[INSTRUCTIONS TO FOLLOW]:
Only one stretch of the listing below is wanted. Give it again exactly, from the line with "This screenshot has width=636, height=584." through the line with "Task: Delete the second MAC address entry".
(EXERCISE INPUT)
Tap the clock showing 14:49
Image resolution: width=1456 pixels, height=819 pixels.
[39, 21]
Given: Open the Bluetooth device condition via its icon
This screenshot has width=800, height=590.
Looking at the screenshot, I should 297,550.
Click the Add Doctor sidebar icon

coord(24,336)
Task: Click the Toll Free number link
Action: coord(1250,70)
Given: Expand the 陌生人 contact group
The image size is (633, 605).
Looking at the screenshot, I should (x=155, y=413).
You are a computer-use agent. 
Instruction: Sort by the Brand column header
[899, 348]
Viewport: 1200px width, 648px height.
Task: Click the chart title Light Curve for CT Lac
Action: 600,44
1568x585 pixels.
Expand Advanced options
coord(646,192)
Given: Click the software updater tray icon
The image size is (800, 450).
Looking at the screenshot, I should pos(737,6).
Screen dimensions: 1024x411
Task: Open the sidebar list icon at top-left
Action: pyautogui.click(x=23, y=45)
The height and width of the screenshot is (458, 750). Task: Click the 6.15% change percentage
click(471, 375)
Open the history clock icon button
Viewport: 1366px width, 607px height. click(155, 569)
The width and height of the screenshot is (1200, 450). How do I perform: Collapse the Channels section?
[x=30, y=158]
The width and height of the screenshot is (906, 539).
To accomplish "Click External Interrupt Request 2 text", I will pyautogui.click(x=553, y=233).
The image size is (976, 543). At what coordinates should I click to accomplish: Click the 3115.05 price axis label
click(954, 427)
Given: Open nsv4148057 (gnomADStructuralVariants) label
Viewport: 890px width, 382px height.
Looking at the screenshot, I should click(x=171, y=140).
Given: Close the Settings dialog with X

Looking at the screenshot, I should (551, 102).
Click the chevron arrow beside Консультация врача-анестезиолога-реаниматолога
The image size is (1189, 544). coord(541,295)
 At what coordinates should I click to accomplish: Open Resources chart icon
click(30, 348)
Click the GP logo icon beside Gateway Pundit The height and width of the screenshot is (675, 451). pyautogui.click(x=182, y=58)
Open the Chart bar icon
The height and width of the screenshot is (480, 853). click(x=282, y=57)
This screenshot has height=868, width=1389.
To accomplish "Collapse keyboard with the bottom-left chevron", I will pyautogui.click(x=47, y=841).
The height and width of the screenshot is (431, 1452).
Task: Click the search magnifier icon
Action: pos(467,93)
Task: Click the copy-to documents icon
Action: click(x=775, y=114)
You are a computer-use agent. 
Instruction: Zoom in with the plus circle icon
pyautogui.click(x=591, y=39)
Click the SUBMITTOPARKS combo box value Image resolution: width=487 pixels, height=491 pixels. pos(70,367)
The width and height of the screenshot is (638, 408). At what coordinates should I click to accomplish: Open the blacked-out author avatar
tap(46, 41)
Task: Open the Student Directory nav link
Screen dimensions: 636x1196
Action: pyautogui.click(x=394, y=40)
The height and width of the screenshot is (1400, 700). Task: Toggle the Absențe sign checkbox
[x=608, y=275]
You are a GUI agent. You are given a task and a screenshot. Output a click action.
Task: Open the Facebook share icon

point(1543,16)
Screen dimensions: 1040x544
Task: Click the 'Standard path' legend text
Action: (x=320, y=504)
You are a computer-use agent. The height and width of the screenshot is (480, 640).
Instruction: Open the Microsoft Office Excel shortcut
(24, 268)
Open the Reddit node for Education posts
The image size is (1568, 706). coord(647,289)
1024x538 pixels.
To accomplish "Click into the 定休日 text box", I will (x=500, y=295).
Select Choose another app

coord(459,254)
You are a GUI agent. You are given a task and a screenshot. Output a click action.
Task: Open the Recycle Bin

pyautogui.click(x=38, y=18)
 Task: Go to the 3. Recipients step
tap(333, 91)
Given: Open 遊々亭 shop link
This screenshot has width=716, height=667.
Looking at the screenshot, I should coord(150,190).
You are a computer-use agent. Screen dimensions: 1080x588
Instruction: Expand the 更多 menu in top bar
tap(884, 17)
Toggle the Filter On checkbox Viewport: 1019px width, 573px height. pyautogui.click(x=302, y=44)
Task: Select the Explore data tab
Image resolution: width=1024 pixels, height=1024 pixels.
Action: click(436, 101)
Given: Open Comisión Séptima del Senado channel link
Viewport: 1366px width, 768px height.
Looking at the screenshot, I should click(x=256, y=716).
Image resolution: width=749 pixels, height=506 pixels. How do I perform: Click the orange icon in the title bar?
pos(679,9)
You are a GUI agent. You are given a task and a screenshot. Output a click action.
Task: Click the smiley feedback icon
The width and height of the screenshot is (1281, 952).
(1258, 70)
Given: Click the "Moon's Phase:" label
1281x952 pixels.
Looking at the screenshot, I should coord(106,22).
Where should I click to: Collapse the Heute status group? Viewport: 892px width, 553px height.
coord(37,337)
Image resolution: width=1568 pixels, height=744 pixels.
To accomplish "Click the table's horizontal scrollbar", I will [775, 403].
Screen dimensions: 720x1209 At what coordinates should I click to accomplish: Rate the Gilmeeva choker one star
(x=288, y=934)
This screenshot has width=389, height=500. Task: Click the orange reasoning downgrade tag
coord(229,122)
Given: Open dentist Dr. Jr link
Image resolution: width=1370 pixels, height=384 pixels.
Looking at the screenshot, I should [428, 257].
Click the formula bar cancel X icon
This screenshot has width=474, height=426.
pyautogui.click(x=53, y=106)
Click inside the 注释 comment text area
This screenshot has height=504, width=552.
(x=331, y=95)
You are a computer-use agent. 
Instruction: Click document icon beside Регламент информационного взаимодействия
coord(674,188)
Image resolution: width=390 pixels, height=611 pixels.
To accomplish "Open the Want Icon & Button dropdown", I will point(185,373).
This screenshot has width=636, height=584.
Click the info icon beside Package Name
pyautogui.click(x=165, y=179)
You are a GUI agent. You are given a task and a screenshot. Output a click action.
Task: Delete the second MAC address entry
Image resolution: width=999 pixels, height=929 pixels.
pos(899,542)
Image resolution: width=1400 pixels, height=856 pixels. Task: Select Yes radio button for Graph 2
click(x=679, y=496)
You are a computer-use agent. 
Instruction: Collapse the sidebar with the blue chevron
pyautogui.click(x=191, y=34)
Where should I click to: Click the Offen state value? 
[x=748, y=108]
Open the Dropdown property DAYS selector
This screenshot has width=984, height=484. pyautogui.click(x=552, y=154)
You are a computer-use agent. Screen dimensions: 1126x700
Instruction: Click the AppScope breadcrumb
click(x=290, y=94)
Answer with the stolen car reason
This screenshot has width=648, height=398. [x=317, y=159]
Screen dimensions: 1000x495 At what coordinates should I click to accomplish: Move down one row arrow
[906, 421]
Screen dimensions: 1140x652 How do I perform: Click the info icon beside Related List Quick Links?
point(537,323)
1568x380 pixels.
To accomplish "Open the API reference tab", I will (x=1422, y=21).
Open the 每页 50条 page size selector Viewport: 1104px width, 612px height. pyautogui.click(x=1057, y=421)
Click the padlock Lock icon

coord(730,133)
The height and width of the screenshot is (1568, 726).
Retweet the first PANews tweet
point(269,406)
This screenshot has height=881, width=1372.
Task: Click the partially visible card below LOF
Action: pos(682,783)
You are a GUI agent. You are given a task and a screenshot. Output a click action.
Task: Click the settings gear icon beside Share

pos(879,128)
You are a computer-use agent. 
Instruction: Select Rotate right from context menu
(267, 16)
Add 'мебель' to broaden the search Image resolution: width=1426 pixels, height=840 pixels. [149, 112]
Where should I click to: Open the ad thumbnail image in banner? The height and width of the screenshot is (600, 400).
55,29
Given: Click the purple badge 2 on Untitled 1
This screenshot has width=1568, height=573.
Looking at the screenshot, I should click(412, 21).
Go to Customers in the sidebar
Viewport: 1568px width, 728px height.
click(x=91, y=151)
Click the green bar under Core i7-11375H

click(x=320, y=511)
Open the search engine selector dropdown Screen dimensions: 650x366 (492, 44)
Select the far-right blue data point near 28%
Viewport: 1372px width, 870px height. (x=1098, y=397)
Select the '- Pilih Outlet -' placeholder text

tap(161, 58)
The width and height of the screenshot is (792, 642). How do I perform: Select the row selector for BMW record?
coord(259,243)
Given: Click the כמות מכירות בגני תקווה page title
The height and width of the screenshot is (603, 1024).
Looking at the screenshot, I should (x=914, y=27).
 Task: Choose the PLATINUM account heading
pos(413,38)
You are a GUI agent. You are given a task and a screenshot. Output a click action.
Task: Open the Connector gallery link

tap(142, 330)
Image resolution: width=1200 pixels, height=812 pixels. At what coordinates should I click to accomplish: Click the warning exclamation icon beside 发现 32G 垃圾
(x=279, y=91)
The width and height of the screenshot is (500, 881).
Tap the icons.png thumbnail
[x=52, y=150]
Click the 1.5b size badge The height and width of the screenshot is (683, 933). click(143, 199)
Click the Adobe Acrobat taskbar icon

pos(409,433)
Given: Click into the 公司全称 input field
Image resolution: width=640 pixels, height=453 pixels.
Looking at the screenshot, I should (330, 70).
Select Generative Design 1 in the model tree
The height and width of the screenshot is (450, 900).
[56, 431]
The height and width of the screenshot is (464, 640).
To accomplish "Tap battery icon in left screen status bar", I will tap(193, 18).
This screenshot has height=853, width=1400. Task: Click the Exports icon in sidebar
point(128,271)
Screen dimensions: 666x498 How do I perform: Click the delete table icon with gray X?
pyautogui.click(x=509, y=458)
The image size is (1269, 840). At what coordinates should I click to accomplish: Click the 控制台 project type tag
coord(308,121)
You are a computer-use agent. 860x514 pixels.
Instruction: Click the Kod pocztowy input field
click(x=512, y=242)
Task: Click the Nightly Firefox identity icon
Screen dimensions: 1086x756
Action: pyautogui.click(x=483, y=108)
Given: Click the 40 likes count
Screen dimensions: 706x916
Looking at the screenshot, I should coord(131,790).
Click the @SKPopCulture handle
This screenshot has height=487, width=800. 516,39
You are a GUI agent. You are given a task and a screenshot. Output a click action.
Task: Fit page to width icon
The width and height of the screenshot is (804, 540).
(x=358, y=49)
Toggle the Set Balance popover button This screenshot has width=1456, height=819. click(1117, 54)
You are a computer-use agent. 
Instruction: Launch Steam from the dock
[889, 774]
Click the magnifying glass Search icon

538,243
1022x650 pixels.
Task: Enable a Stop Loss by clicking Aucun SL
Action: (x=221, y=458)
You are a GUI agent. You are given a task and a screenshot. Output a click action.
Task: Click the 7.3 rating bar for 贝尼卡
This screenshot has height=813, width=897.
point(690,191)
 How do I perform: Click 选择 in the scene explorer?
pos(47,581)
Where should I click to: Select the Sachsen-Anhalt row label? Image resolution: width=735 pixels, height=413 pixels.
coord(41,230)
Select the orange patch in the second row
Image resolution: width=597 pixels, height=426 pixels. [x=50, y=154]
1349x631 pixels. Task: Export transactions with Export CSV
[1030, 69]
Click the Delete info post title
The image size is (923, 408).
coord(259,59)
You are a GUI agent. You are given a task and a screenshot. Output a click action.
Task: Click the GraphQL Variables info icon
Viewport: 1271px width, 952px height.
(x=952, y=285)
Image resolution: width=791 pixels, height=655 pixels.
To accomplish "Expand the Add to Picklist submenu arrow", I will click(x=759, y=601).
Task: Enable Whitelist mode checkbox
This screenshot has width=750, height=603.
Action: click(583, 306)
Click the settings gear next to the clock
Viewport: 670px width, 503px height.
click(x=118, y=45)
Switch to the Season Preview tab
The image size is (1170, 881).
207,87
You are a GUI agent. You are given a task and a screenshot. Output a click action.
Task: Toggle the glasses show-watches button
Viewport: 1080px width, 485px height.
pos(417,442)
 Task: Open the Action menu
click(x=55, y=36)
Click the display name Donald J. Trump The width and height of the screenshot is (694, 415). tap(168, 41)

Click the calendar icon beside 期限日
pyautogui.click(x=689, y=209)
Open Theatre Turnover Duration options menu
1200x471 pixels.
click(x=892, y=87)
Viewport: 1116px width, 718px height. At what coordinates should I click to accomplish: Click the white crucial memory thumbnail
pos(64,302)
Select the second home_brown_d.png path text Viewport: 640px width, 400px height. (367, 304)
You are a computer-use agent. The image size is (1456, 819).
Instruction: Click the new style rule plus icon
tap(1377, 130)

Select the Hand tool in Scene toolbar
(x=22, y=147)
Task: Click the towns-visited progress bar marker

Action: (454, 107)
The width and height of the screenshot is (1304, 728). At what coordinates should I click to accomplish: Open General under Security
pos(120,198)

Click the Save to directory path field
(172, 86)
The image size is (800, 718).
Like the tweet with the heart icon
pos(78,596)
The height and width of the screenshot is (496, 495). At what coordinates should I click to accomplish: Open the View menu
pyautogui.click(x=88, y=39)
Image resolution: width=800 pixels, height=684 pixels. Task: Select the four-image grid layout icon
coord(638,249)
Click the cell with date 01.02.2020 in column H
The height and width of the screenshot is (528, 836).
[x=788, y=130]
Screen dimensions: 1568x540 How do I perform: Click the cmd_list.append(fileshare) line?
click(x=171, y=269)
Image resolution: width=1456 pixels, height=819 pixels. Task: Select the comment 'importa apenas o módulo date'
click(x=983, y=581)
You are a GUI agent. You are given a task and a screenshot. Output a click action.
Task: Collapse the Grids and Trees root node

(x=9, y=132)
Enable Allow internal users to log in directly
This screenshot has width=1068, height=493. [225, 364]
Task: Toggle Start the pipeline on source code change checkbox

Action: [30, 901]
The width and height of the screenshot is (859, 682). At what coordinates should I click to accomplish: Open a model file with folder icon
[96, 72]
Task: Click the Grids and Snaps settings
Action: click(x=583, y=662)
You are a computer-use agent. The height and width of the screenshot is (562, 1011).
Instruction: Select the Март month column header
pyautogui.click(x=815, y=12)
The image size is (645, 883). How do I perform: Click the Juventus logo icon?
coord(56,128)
(End EXERCISE INPUT)
[WRITTEN SOLUTION]:
This screenshot has width=636, height=584.
Click the info icon beside Package Name
pyautogui.click(x=165, y=179)
You are a GUI agent. You are given a task and a screenshot. Output a click action.
Task: Delete the second MAC address entry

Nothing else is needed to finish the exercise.